Мышление бытия не ищет себе никакой опоры в сущем. Бытийное мышление чутко к неспешным знамениям неподрасчетного и признает в нем непредвидимый приход неотклонимого. Это мышление внимате­льно к истине бытия и тем помогает бытию истины найти свое место в историческом человечестве. Такая помощь не добивается никаких успехов, потому что не нуждается в воздействии. Бытийное мышление помогает простой неотступностью присутствия, насколько от нее — без того чтобы она могла здесь распоряжаться или хотя бы знать об этом - загорается ей подобное.

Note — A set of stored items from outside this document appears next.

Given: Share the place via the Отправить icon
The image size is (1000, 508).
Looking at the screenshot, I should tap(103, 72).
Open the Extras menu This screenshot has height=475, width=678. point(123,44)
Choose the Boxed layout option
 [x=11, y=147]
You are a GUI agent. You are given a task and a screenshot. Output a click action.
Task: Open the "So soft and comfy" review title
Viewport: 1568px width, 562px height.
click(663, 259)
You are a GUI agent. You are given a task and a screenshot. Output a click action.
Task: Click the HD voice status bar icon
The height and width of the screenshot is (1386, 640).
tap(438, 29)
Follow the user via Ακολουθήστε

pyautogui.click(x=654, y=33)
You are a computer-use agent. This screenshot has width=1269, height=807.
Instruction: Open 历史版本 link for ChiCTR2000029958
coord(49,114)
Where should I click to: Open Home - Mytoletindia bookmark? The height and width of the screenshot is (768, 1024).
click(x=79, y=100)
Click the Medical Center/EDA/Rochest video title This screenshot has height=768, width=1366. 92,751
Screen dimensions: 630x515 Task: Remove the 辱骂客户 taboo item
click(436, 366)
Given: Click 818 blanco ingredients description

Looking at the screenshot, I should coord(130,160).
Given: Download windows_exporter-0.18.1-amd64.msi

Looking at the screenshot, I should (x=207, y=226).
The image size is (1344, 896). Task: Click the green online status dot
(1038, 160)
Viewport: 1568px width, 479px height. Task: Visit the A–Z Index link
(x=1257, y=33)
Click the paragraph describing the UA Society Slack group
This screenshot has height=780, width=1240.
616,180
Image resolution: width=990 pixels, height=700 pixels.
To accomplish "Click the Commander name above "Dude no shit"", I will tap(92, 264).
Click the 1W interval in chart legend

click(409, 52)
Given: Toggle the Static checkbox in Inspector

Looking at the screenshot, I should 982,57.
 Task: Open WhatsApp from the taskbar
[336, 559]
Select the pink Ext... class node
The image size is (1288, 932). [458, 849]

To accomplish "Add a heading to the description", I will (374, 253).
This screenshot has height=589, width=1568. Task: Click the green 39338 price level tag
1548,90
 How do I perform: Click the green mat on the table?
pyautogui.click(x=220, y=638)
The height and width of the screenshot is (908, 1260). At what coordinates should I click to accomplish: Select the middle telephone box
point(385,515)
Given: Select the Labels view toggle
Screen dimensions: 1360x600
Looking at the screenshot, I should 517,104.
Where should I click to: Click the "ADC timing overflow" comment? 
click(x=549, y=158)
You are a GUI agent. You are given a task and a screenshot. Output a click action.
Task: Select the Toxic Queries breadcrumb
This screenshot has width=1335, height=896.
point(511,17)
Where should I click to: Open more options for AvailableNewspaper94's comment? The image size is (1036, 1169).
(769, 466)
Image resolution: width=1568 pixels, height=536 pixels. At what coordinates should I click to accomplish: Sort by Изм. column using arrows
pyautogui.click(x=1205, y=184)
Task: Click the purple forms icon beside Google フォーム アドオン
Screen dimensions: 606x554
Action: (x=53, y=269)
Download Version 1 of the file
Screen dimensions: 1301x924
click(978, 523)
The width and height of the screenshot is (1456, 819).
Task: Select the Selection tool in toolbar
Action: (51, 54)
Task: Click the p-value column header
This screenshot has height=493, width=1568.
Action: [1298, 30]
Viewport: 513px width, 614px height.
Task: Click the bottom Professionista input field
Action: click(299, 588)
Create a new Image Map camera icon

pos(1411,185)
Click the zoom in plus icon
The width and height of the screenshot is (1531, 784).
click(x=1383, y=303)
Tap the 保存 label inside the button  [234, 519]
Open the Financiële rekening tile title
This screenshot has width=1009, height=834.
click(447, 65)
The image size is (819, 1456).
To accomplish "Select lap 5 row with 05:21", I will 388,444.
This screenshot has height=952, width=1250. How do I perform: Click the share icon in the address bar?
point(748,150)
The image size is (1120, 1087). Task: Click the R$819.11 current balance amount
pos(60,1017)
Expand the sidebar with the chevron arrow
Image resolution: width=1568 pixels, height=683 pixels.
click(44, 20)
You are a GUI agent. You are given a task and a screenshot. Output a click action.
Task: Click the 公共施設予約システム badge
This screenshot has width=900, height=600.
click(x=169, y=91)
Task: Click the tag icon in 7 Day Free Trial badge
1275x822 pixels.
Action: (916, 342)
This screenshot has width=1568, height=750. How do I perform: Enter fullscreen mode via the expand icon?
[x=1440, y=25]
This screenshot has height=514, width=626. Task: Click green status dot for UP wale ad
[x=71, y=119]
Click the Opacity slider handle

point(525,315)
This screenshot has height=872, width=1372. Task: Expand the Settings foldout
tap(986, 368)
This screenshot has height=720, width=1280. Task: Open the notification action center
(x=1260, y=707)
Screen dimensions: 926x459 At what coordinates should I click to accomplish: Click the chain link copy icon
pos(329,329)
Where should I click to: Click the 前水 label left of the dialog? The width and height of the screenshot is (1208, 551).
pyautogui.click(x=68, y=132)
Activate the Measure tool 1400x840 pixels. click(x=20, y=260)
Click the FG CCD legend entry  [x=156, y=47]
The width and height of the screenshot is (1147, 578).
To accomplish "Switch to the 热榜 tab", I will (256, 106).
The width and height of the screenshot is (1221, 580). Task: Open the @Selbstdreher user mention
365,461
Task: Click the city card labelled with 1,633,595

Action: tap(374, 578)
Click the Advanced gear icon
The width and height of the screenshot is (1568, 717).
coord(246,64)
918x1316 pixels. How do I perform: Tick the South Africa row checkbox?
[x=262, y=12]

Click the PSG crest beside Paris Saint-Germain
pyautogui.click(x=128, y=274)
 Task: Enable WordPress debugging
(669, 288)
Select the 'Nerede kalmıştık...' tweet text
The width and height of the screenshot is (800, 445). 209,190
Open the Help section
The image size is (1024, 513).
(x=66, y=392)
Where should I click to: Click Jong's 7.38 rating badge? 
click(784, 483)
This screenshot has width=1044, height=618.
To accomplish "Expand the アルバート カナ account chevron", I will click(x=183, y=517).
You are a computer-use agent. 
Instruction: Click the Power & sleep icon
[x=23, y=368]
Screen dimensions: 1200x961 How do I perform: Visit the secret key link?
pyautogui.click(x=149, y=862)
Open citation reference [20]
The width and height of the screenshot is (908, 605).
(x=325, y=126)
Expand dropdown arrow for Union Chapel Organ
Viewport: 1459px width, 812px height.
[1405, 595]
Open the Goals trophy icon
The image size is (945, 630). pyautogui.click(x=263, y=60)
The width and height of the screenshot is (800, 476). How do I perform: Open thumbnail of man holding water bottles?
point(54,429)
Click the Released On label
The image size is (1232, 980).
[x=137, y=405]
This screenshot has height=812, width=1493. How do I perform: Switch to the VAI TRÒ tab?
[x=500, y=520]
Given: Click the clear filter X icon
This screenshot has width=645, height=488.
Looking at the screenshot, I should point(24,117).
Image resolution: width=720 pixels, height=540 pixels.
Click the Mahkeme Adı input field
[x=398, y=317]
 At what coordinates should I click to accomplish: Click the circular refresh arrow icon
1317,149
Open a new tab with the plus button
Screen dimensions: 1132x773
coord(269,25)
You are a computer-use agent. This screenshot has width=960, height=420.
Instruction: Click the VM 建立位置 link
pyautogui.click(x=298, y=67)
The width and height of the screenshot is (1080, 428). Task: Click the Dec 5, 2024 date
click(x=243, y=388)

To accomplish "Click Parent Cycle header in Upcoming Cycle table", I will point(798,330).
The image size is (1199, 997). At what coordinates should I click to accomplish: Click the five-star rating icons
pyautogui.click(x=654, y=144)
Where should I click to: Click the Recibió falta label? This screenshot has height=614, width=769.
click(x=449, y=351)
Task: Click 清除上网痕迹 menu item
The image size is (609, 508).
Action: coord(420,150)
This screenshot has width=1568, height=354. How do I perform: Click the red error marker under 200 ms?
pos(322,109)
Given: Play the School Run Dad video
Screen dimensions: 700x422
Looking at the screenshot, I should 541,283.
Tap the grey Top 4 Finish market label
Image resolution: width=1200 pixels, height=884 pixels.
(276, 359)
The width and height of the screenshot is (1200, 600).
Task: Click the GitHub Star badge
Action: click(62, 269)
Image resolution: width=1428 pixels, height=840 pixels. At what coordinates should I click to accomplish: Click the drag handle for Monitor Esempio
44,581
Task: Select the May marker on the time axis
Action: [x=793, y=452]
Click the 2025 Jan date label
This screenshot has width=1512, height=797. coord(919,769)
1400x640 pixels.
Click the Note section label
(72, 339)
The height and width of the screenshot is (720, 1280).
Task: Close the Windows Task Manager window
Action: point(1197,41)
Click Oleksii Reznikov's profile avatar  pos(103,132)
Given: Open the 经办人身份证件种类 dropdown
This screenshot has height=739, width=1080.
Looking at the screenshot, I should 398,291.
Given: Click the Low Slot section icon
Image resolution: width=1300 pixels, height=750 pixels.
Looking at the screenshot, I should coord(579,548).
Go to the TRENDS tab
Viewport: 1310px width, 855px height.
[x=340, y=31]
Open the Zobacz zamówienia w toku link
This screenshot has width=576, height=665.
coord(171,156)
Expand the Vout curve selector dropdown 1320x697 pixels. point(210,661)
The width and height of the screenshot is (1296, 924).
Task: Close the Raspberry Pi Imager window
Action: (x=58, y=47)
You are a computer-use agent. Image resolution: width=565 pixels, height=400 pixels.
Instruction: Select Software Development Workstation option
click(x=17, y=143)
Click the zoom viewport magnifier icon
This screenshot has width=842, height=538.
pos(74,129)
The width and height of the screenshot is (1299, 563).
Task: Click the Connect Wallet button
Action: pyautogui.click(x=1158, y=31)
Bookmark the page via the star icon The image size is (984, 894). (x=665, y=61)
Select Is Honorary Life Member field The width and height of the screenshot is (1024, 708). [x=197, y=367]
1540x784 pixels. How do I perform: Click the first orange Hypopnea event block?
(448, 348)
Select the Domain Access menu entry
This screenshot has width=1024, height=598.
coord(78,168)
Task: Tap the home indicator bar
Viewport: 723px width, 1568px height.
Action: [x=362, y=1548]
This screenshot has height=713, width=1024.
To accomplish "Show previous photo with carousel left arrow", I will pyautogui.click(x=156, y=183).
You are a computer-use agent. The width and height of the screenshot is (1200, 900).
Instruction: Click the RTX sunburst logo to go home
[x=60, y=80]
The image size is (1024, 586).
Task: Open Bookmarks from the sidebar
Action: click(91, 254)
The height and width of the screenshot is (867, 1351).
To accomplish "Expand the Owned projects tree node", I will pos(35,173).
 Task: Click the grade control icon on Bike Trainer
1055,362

Мысль, послушная голосу бытия, ищет ему слово, в котором скажет­ся истина бытия. Только когда речь исторического человека возникает из этого слова, она весома. А когда она весома, ей обещано обеспечение беззвучного голоса потаенных источников. Мышление бытия стоит на страже этого слова и в такой осторожной строгости исполняет свое предназначение. Это — забота об употреблении языка. От долго храни­мой безъязыкости и от тщательного прояснения высветляющейся в ней области приходит сказывание мыслящего. Того же происхождения — поэтическое именование. Поскольку, однако, «то же» тождественно то­лько как различное, а поэзия и мысль наиболее чистым образом тож­дественны в заботливости слова, они одновременно всего дальше раз­делены в своем существе. Мыслящий дает слово бытию. Поэт именует святое7. Каким образом, осмысливаемые из существа бытия, поэзия, благодарная признательность и мыслящее узнавание взаимно обращены друг к другу и одновременно раздельны, должно, конечно, остаться здесь открытым. По-видимому, признательность и поэзия по-разному возникают из начальной мысли, которой они требуют, не умея все же сами по себе быть мыслью.

Людям известно, конечно, многое об отношении философии к по­эзии. Мы, однако, ничего не знаем о диалоге поэта и мыслителя, которые «на ближних вершинах живут, разделенные бездной».

Одно из сущностных средоточий безъязыкости — ужас в смысле отшатывания, на который настраивает человека бездна ничто. Ничто как Другое сущему есть завеса бытия. В бытии изначально уже испол­нилась всякая судьба сущего.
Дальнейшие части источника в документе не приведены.